■ Problem description
All records shown below should be given again, character for character.

[Stored data entries]
....

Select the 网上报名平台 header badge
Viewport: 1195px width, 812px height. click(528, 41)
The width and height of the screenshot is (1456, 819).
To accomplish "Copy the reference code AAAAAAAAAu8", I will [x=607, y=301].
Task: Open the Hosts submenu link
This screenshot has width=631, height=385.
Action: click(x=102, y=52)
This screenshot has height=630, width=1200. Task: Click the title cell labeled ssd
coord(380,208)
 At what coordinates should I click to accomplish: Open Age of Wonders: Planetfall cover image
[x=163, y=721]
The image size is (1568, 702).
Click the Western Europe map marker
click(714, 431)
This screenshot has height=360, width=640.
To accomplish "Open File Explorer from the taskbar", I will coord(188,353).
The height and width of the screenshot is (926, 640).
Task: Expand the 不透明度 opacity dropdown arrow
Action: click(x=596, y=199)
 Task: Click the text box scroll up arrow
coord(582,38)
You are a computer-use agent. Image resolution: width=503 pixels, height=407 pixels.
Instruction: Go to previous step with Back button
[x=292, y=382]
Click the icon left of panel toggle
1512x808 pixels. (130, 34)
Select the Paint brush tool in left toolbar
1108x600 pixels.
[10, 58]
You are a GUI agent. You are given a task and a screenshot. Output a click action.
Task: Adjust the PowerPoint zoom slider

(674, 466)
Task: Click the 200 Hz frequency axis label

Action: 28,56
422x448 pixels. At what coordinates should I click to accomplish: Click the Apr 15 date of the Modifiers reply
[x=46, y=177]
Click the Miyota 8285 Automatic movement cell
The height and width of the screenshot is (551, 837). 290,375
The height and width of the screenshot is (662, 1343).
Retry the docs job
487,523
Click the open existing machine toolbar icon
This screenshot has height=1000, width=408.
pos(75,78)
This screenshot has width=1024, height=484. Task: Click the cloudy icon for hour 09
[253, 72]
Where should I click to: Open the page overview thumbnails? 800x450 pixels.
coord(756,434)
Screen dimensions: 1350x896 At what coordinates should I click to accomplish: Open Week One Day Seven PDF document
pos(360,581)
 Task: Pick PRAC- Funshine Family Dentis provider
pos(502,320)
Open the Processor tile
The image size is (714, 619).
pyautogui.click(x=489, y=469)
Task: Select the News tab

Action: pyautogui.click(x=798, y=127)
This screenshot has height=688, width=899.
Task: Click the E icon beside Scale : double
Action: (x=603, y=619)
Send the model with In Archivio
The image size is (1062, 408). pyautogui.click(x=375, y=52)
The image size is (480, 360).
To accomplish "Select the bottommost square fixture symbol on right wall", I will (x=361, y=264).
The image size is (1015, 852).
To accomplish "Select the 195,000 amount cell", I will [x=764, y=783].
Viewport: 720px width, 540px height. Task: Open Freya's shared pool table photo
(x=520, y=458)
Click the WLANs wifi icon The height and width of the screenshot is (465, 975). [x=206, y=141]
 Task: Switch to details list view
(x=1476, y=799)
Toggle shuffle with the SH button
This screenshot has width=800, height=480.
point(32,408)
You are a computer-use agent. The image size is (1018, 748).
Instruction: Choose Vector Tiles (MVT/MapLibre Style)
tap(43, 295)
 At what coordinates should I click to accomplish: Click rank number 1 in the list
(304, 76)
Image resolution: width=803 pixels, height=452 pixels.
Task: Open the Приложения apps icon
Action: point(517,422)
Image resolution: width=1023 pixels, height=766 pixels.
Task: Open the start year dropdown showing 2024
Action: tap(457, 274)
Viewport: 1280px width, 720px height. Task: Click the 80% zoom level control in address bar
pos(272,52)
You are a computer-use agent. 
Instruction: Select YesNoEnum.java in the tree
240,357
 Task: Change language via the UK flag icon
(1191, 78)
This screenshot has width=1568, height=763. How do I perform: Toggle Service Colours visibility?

....

■ Finished task
Select the 网上报名平台 header badge
Viewport: 1195px width, 812px height. click(528, 41)
The width and height of the screenshot is (1456, 819).
To accomplish "Copy the reference code AAAAAAAAAu8", I will [x=607, y=301].
Task: Open the Hosts submenu link
This screenshot has width=631, height=385.
Action: click(x=102, y=52)
This screenshot has height=630, width=1200. Task: Click the title cell labeled ssd
coord(380,208)
 At what coordinates should I click to accomplish: Open Age of Wonders: Planetfall cover image
[x=163, y=721]
The image size is (1568, 702).
Click the Western Europe map marker
click(714, 431)
This screenshot has height=360, width=640.
To accomplish "Open File Explorer from the taskbar", I will coord(188,353).
The height and width of the screenshot is (926, 640).
Task: Expand the 不透明度 opacity dropdown arrow
Action: click(x=596, y=199)
 Task: Click the text box scroll up arrow
coord(582,38)
You are a computer-use agent. Image resolution: width=503 pixels, height=407 pixels.
Instruction: Go to previous step with Back button
[x=292, y=382]
Click the icon left of panel toggle
1512x808 pixels. (130, 34)
Select the Paint brush tool in left toolbar
1108x600 pixels.
[10, 58]
You are a GUI agent. You are given a task and a screenshot. Output a click action.
Task: Adjust the PowerPoint zoom slider

(674, 466)
Task: Click the 200 Hz frequency axis label

Action: 28,56
422x448 pixels. At what coordinates should I click to accomplish: Click the Apr 15 date of the Modifiers reply
[x=46, y=177]
Click the Miyota 8285 Automatic movement cell
The height and width of the screenshot is (551, 837). 290,375
The height and width of the screenshot is (662, 1343).
Retry the docs job
487,523
Click the open existing machine toolbar icon
This screenshot has height=1000, width=408.
pos(75,78)
This screenshot has width=1024, height=484. Task: Click the cloudy icon for hour 09
[253, 72]
Where should I click to: Open the page overview thumbnails? 800x450 pixels.
coord(756,434)
Screen dimensions: 1350x896 At what coordinates should I click to accomplish: Open Week One Day Seven PDF document
pos(360,581)
 Task: Pick PRAC- Funshine Family Dentis provider
pos(502,320)
Open the Processor tile
The image size is (714, 619).
pyautogui.click(x=489, y=469)
Task: Select the News tab

Action: pyautogui.click(x=798, y=127)
This screenshot has height=688, width=899.
Task: Click the E icon beside Scale : double
Action: (x=603, y=619)
Send the model with In Archivio
The image size is (1062, 408). pyautogui.click(x=375, y=52)
The image size is (480, 360).
To accomplish "Select the bottommost square fixture symbol on right wall", I will (x=361, y=264).
The image size is (1015, 852).
To accomplish "Select the 195,000 amount cell", I will [x=764, y=783].
Viewport: 720px width, 540px height. Task: Open Freya's shared pool table photo
(x=520, y=458)
Click the WLANs wifi icon The height and width of the screenshot is (465, 975). [x=206, y=141]
 Task: Switch to details list view
(x=1476, y=799)
Toggle shuffle with the SH button
This screenshot has width=800, height=480.
point(32,408)
You are a computer-use agent. The image size is (1018, 748).
Instruction: Choose Vector Tiles (MVT/MapLibre Style)
tap(43, 295)
 At what coordinates should I click to accomplish: Click rank number 1 in the list
(304, 76)
Image resolution: width=803 pixels, height=452 pixels.
Task: Open the Приложения apps icon
Action: point(517,422)
Image resolution: width=1023 pixels, height=766 pixels.
Task: Open the start year dropdown showing 2024
Action: tap(457, 274)
Viewport: 1280px width, 720px height. Task: Click the 80% zoom level control in address bar
pos(272,52)
You are a computer-use agent. 
Instruction: Select YesNoEnum.java in the tree
240,357
 Task: Change language via the UK flag icon
(1191, 78)
This screenshot has width=1568, height=763. How do I perform: Toggle Service Colours visibility?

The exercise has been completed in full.